It is unfortunate because I know I have friends who are chomping at the bit to chain some dungeons…  but I am just not confident in my ability to function in a group setting right now.  At this point I have finished Vol’dun and managed to get 113.5 roughly in levels and 5 in artifact power.  I have not done the faction campaign stuff at all, and in truth have largely been avoiding it.  I went into this expansion expecting for it to be pvp all the time… and have been pleasantly surprised by the lack of faction nonsense that I have had to deal with at this point.  I am afraid doing the faction specific campaign will ruin that little bit of joy I am having.

I am absolutely loving seeing what the Troll Empires were like during their strength rather than the broken down outposts that we usually encounter in game.

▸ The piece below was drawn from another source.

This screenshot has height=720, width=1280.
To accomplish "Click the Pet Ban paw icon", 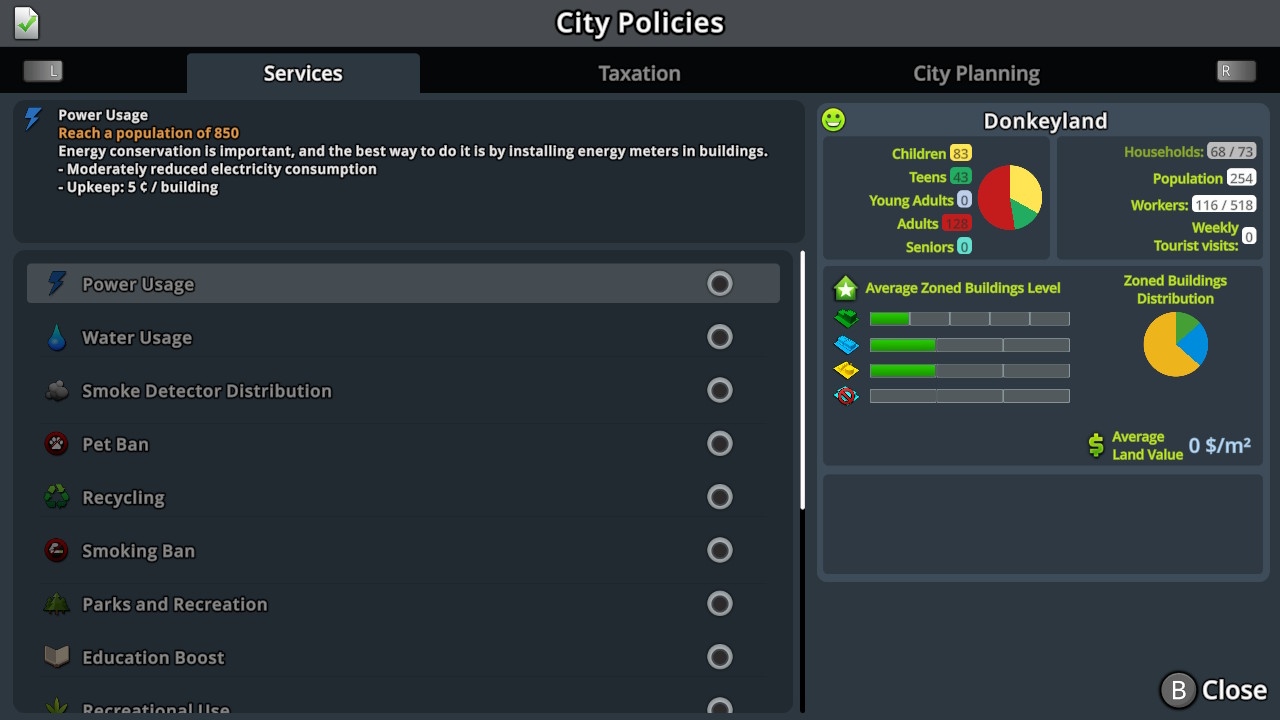I will click(57, 444).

I say outpost…  because seriously Zul’Gurub feels like a backwater as compared to Zuldazar.  The temple city is amazing…  even though I keep finding myself getting lost trying to traverse it and remember where the various things are that I need to interact with.  I spent ten minutes last night trying to remember how to get back to the throne room for example.  We largely picked Vol’dun as a way to get the desert content out of the way, since those zones tend to have a lot of oppressive sameness.  However as you can see from the above screenshot… there is a lot of stuff going on in that zone that makes it feel less like the traditional MMO desert.

The outfit I am wearing is supposed to be plate armor…  so I am not exactly sure why there is a prominent target telling the monsters fighting me where exactly to strike.  I am sure on male characters this looks like awesome troll armor, but instead I sorta get a cool looking dress….  with midriff exposed.  I started playing my Orc Female characters largely because I got tired of the Horde Hunch, where pretty much most of the traditional male horde races have a hunched over thing going on.  It has been a great experience other than dealing with the fact that so much of the plate armor has weird pieces missing for no apparent reason.  Maybe I am secretly protected by the mystical power of the male gaze?

I am trying really hard not to transmog as I level, but that may or may not last much longer.  I wonder if you poke her in the belly if she will go “Tee Hee” like a really gruff orcish Pillsbury Doughboy.  Video linked for the sake of anyone who has no clue what the Pillsbury Doughboy is… and why you would be poking one.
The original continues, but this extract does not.